Tuesday, February 20, 2024

Lent Day 10: Remembering the sacrifices of our forefathers and foremothers and the working class of the church


The Christian community should be seen as a giving community. It is not just the money or donation one gives but the effort one puts in to make the community one which forgives, understands, helps and loves. If it is true to say that time is money, someone who gives their time for the church is of immense value to the church. When we love and give, there will be a limit up to which others can take it. After that it will have to come back. It is not just to say that we have to do good if good has to come back to us but to say, if we water our plants they will grow and bloom but we don’t have to water them too much.

The church and Christian community is now plagued with the problem of having people who will always make others think that they will give. The rich are cleverer in this than others. The leadership will be behind the rich with great expectations but the middle class and ordinary people will be the ones who actually help the community. While one group does things or promises to do things with the expectation of gaining positions, power and authority, the other group does things and helps out because it is the right thing to do. They are usually not found hobnobbing with the leadership and do not have dreams of being in power.

There are other ordinary people who help with their time and labour. People who help in cooking food, doing arrangements in church, helping to serve food, cleaning up after everything and not minding to get their clothes dirty in church. They try to work hard and give their time for the benefit and welfare of the community. There are also people who help with paper work, accounts, coordination and meetings. Others who pick and drop children to Sunday school and youth programmes and offer their vehicles, services and time for the church. They may not always be visible inside the church but will make sure that church programmes are successful.

St. Luke 6: 38 says, “give, and it will be given to you; in good measure, pressed down, shaken together, running over, will be put into your lap. For the measure you give will be the measure you get back.” Jesus here is very clear about the reward that is awaiting people who give their best for the benefit of the community. And yet good is not just done expecting good in return, but that is a natural consequence of good actions.

The problem today in all churches is that the ordinary people are ignored and posts and chairs are given to the rich and powerful.

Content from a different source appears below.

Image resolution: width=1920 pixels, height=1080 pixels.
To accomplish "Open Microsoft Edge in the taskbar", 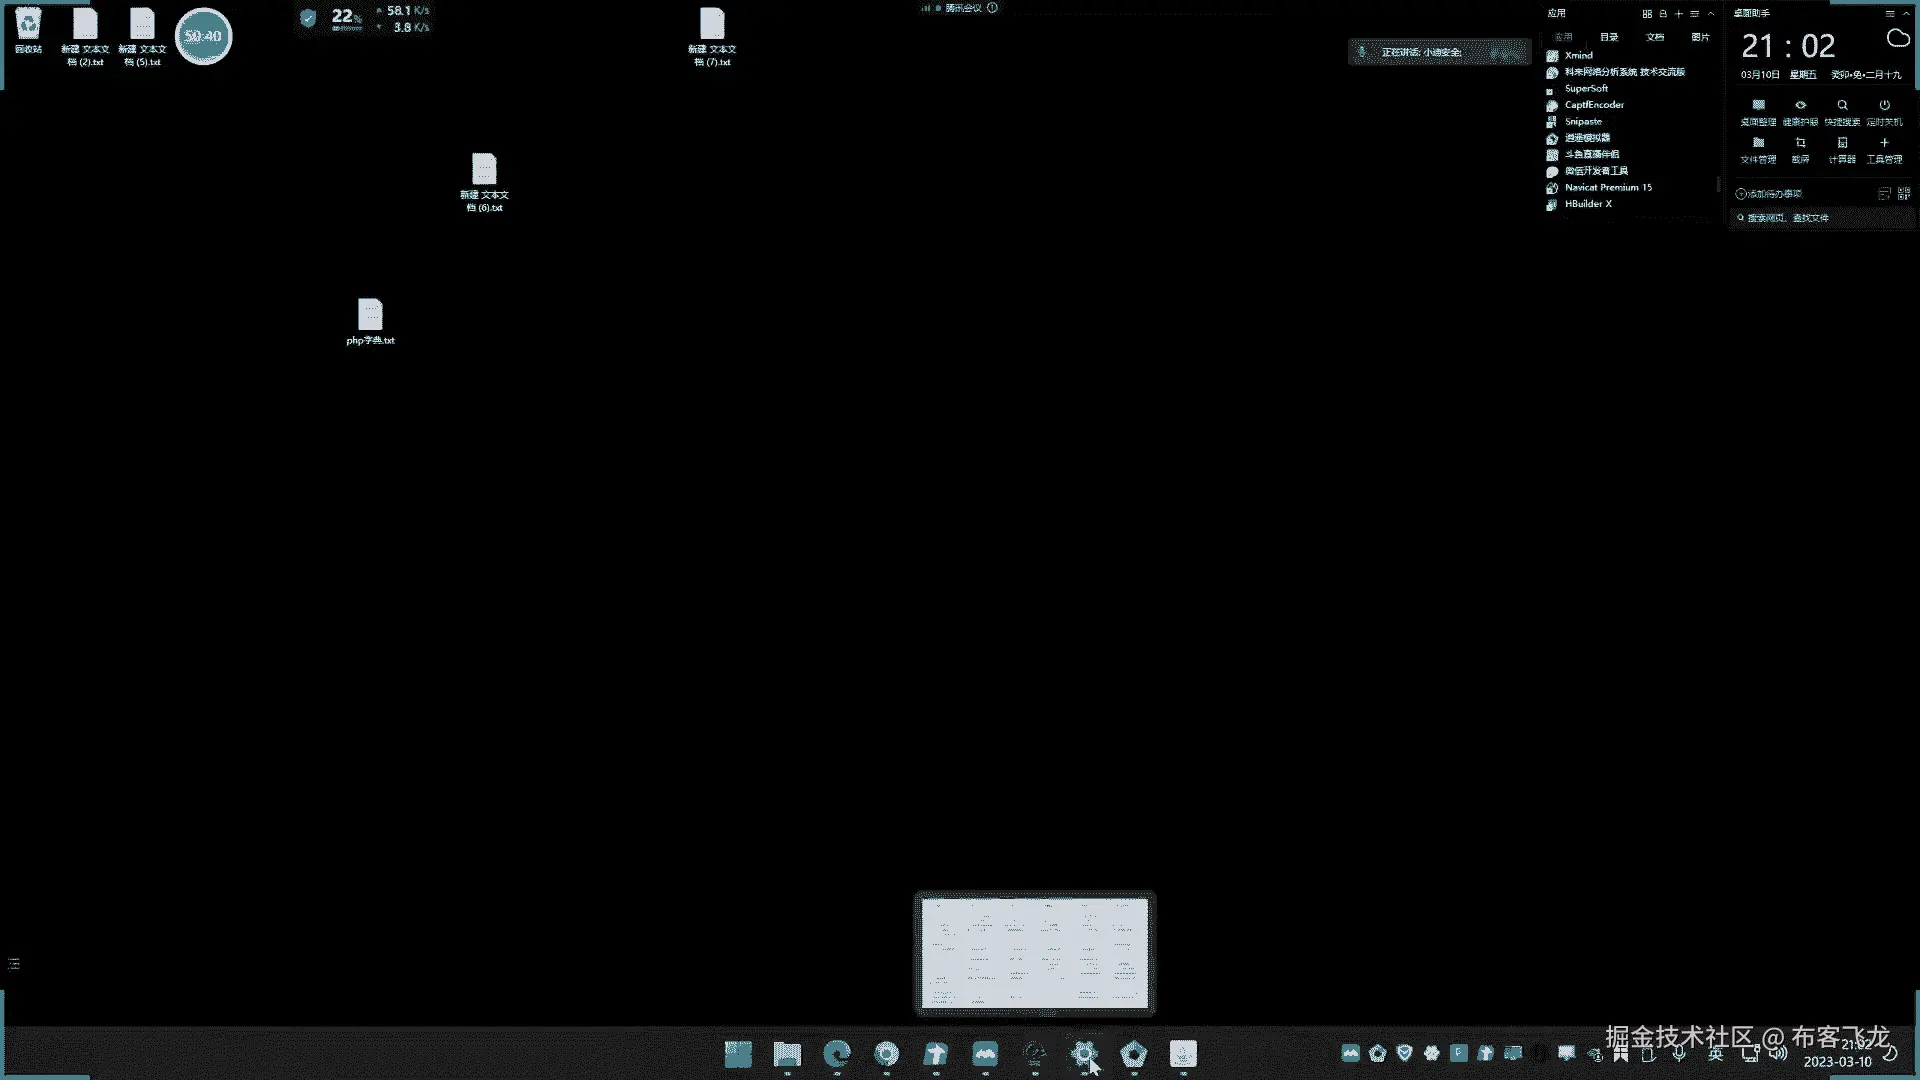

The poor man’s (sic) church has now become the rich man’s church. It is natural that the younger generations of several families have undergone an upward social mobility by way of better education and business acumen. But that does not mean that the nature of the church has to change to an exclusive club of people who want the ordinary people only to fill the church but not for decision making and any kind of recognition.

The churches have to take care of the proletariat, the working class, the one’s who work very hard to help their church and community. Without them the numbers of the church will come down drastically and will affect the very nature and survival of the church. In Kerala there is the interpretation of two political dispensations. One is a cadre party where workers do the work and the other is the party where everyone is a leader and there is no one to do the work finally. This lent, may we recognise the hard work of our forefathers and foremothers, who kept away rice, vegetables and fruits for the church and brought it so that it would be auctioned or exchanged to take care of the needs of the church. Shall we also remember the people who walked to church, built the church by offering their labour because they did not have the money to give. May we also remember the women and men who set aside coins like the poor widow and gave it to the church so that the church as we see it today would go on uninterrupted. Amen.